In the last one, we touched on how the iPhone 14, which came out in 2022 powered by the A16 chip, still costs north of $400, while a brand-new iPad with the same chip is cheaper.
Tablets are often cheaper than smartphones despite using more material and, in many cases, similar hardware (such as the chip in the example above) due to a few key factors:
Market Priorities & Demand
Smartphones are in higher demand and are considered essential daily devices, so manufacturers invest more in R&D, design, and marketing, which raises costs.
Tablets, on the other hand, have a smaller market and are often seen as secondary devices, leading to lower pricing strategies to attract buyers.
Less Advanced Components
Even when tablets use the same chips as smartphones, they often use lower-cost displays, cameras, and build materials.
In the iPhone 14 vs. iPad A16 case, although they use the same chip, the one in the iPad has one fewer CPU and GPU core.
Smartphones prioritise high-end OLED displays, advanced cooling, multiple high-quality cameras, premium materials (e.g., glass, aluminium), and more compact engineering, all of which drive up costs.
Tablets, in contrast, often use cheaper LCD screens, plastic bodies, and lower-tier camera systems since they are not as camera-centric.
However, even when tablets use premium materials and good displays like the iPad, those other factors help keep prices down.
Fewer Features & Connectivity Options
Many tablets lack cellular connectivity (or offer it as an expensive add-on), reducing the cost of modems and antennas. Side note: This lack of a modem also helps explain why they have excellent battery life.
Tablets also tend to have fewer sensors (no proximity sensor, fewer accelerometers, no advanced facial recognition, etc.).
Battery & Cooling
Tablets have more space for larger batteries, reducing the need for expensive battery miniaturisation and advanced fast-charging technologies.
We don’t usually think about it, but one of the biggest cost drivers for smartphones comes from the challenge of shrinking computer components to fit into your pocket computer.
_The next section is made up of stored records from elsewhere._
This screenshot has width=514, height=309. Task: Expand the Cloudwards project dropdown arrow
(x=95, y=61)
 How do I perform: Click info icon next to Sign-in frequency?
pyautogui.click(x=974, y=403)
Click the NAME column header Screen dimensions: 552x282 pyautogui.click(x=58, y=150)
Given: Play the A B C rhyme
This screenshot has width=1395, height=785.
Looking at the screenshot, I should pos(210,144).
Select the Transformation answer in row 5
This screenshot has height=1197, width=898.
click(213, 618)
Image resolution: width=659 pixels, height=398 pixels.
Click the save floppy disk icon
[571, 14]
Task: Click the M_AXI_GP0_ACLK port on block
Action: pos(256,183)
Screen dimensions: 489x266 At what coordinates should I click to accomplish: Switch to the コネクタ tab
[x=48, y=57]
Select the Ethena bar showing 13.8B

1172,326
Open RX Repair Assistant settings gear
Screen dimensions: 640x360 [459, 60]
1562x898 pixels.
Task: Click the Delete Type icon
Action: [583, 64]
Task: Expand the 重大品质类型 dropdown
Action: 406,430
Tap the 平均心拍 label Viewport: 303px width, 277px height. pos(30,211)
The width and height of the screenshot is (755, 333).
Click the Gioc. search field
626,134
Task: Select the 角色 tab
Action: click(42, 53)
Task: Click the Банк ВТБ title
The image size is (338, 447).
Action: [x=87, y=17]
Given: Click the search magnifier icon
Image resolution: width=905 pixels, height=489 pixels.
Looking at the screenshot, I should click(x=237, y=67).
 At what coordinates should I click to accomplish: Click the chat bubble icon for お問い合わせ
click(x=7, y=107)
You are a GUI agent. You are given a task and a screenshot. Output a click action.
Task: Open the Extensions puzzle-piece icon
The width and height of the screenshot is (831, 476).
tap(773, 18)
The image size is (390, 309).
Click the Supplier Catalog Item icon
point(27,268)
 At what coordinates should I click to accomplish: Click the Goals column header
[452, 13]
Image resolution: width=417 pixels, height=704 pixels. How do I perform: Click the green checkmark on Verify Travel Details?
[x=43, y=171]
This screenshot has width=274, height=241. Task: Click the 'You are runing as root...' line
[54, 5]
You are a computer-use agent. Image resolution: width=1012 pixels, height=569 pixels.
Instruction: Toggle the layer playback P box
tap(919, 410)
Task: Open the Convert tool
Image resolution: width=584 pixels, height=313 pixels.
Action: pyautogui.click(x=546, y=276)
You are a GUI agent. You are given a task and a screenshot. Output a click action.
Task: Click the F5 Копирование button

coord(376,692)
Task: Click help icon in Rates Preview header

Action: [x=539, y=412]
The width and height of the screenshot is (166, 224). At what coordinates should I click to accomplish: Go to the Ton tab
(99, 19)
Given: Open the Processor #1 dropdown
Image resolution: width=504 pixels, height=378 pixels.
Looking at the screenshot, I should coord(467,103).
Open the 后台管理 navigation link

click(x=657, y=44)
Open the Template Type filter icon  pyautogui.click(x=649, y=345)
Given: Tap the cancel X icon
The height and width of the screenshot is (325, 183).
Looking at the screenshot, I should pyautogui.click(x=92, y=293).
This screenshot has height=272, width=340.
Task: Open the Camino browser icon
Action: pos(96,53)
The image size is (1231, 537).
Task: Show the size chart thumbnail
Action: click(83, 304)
Tablets also have more space for passive cooling, eliminating the need for specialised cooling solutions like vapor chambers found in high-end smartphones.
When Samsung launched the Galaxy S25 Ultra, you saw how proud they were of their 40% larger vapour chamber, which helps keep the phone cool even when being pushed hard.
They don’t have to worry about that kind of work on their tablets, which have enough surface area to effectively shed heat without the need for special vapour chambers.
Longer Product Cycles & Less Innovation Pressure
Smartphones see annual refresh cycles with significant R&D investments in new technology (cameras, AI features, chip improvements).
Tablets have longer update cycles (Apple’s iPads and Samsung’s Galaxy Tabs don’t get refreshed as frequently), meaning lower R&D costs.
However, seeing as their phones are barely getting meaningful yearly updates, this argument is getting weaker by the day. Samsung has had pretty much the same camera hardware on its flagship phones for years.
Pricing Strategy & Margins
This one is infuriating, but it’s the truth. High-end smartphones have a huge profit margin because manufacturers know people are willing to pay more for flagship phones.
Tablets are priced more competitively, especially in the mid-range and budget segments, making them more affordable. If the demand for tablets grew, prices would rise too. And here we thought those supply and demand curves were just theoretical.
Economies of Scale
The smartphone market is much larger, but each model requires more refined manufacturing processes.
So, although you would expect the costs to be lower per device for smartphones because the fixed costs are shared among more devices, the more intricate manufacturing process has something to say about that.
When you also consider that tablets often reuse older components and have less pressure to stay cutting-edge, you find that it allows manufacturers to keep costs low.
Crazy, isn’t it?
Even though tablets use more material, the lack of premium components (e.g., flagship-tier cameras, compact miniaturisation, high-end displays, and modems) makes them cheaper to produce.
Smartphones are high-demand, high-margin devices that are designed and priced accordingly.